HVX-200 SD 24p on P2 Cards — No Reverse Telecine?

A couple weeks ago I was working on a job that was shot on P2 cards with the HVX-200. The cameras were recording 24p SD. I logged and transferred and got 29.97 NTSC DV clips, as expected. When I tried to do a reverse telecine, I got nothing. If I selected a clip then clicked on “Tools/Cinema Tools Reverse Telecine” it opened Cinema Tools but the clip was not processed. If I opened the clip in Cinema Tools, the option to do a reverse telecine was grayed out. When I stepped through the clips they were clearly 24p video with 2:3 pulldown. If I ran them through Compressor and used reverse telecine to deinterlace in the frame control tools, I got what I was after, but that seems like it would be unnecessary.

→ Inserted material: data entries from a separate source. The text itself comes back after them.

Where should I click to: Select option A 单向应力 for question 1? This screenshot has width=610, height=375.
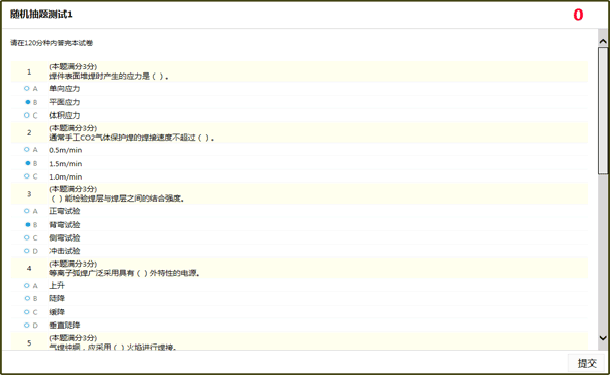pyautogui.click(x=27, y=89)
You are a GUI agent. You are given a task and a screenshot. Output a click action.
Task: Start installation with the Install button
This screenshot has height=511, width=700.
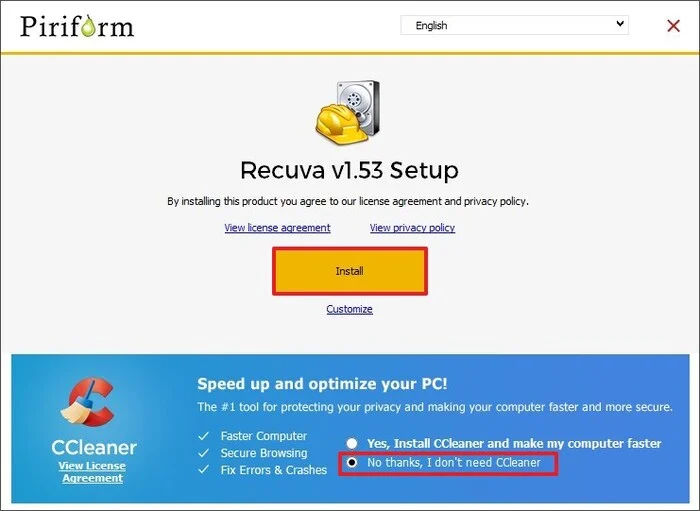pos(350,271)
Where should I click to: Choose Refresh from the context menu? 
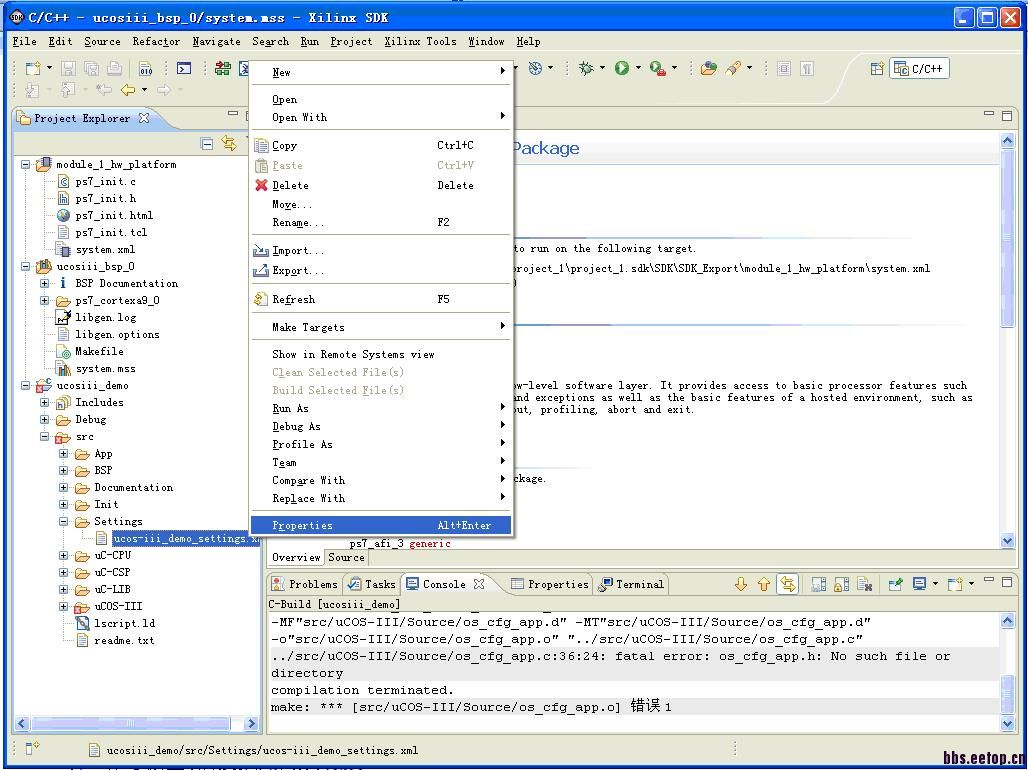(x=293, y=299)
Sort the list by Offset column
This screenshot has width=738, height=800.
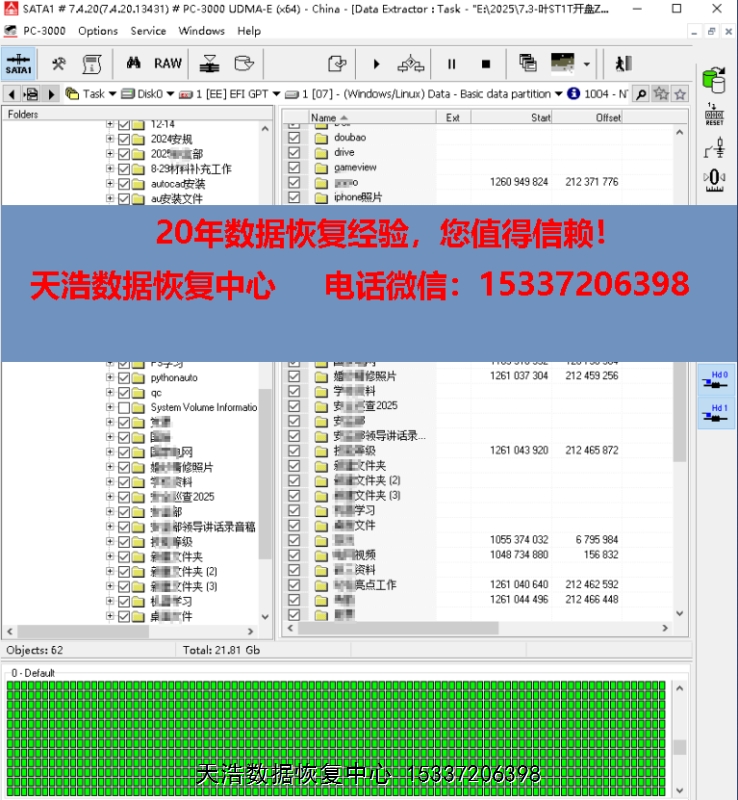tap(608, 117)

We worked everything out by shooting 24pa, but I’m still not sure why I can’t do a reverse telecine in Cinema Tools on 24p footage shot on P2 cards. I did a test and set the HVX-200 to record 24p (not 24pa) onto DV tape. I captured it as DV-NTSC, and I had no trouble doing a reverse telecine in Cinema Tools. The situation seems to be confined to 24p material shot on P2 cards. What is it about 24p footage shot on P2 cards as opposed to DV tapes that makes reverse telecine difficult?